Residents turned out in numbers to get the feedback, however, they were not satisfied. They challenged the CPF and the police to “man up” and seek solutions on behalf of the residents. 

This was after CPF chairperson Melvin Jonkers and spokesperson Philip Bam could not give detailed responses about what was meant by the correspondence from the City of Cape Town regarding the developments of two supermarkets on Victoria Road. 

According to them, the City advised that there were no environmental and traffic studies necessary as the development was in an area zoned for general commercial developments. They said the City told them the owners were, however, required to provide sufficient parking area to avoid congestion. 

The public suggested that the CPF could have rather demanded clarity in terms of where and how much of parking would be sufficient and if no environmental study was necessary, what is the City doing to ensure the sanitation system is suitable to accommodate the anticipated population growth in the area. Residents also wanted to know why there was no public participation to discuss the matter. 

Jonkers said the CPF was still engaging with the City and would give an update on the progress. Jonkers said they understand the frustration among the residents and encourage continuous engagements to further get to the bottom of the issues within their precinct. 

During the presentation against imitation guns, Bam added that residents should do their part in eliminating crime. He said fighting crime and finding solutions should start “around the table in the dining room or kitchen.”

On the other hand, Laing said he was aware of the allegations against officers. These include corruption, delayed responses to crime scenes and other unethical behaviours. He said disciplinary actions are being conducted and internal investigations are underway. He encouraged the public to identify and provide reference numbers when logging complaints against the officers. 

“It is important that you ask for a reference number and get the identity of the officer helping. That helps when doing a follow-up or having to carry out an investigation,” Laing said.

He said a complaint form plan will be available and he will respond to that “within five days”. Laing said they are working closely with local law enforcement agencies to fight crime. He mentioned weekly operations conducted every Fridays, an adopt-a-school programme and public engagements. He added that the community needs to play its part and stop protecting criminals, mistreating officers and making false accusations.

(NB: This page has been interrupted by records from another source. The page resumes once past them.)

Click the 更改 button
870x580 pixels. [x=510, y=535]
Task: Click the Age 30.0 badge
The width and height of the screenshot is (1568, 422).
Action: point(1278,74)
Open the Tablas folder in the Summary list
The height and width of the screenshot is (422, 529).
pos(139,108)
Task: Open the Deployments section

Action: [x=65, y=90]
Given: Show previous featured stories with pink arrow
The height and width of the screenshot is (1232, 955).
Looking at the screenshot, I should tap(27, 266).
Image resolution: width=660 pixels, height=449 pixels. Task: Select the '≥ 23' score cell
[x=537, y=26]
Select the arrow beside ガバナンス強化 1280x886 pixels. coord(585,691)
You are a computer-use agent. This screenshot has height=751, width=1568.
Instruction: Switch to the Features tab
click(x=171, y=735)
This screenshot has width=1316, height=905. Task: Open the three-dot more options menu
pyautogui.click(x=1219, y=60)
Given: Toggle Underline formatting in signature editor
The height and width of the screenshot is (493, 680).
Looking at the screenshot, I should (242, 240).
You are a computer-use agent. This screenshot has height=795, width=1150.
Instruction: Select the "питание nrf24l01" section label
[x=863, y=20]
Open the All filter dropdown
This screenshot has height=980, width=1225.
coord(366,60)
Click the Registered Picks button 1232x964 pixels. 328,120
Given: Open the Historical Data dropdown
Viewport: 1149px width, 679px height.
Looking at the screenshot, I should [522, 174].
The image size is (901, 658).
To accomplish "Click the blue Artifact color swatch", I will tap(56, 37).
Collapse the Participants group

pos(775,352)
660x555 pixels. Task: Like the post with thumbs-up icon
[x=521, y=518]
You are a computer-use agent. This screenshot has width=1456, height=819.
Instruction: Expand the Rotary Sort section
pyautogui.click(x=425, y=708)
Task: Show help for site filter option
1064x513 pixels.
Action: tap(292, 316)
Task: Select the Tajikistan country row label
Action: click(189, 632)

He said officers were being attacked and threatened while attending crime scenes or investigating cases. He also spoke against violent protests, saying “as much as you have a good reason to be angry, once you break the law or become a threat to those not involved in your action we have to intervene, and you will have to face the consequences.” Laing was responding to accusations that police arrested innocent protesters two months ago (“Protesters nabbed,” People’s Post, 4 April).

Residents disagreed, saying some officers are rude and can be violent at times. 

They also said officers cannot be trusted as some allegedly leak information to suspects or other residents causing conflicts in the communities. Residents said police cannot fight crime for as long as there are officers allegedly working with criminals and fail to honour their oath. Residents called for transparency between them, police and the law enforcement agents. 

“It is now time for action, not words, not programmes. We all need to rally against these illegal activities. We would love the CPF to lead us and start by eradicating the imitation guns in our communities and shops and having reported information verified by the police. We will then be able to reduce crime and eliminating the corrupt ones among us,” said Melanie Arendse, one of the residents.

Commenting on the developments, Mayco member for spatial planning and development, Marian Nieuwoudt said in terms of the “SPAR development”, the development complies with the rules of the Municipal Planning By-Law (MPBL) and no public participation was required.

Nieuwoudt said access arrangements and on-site parking was considered enough for the two developments in terms of the approvals granted.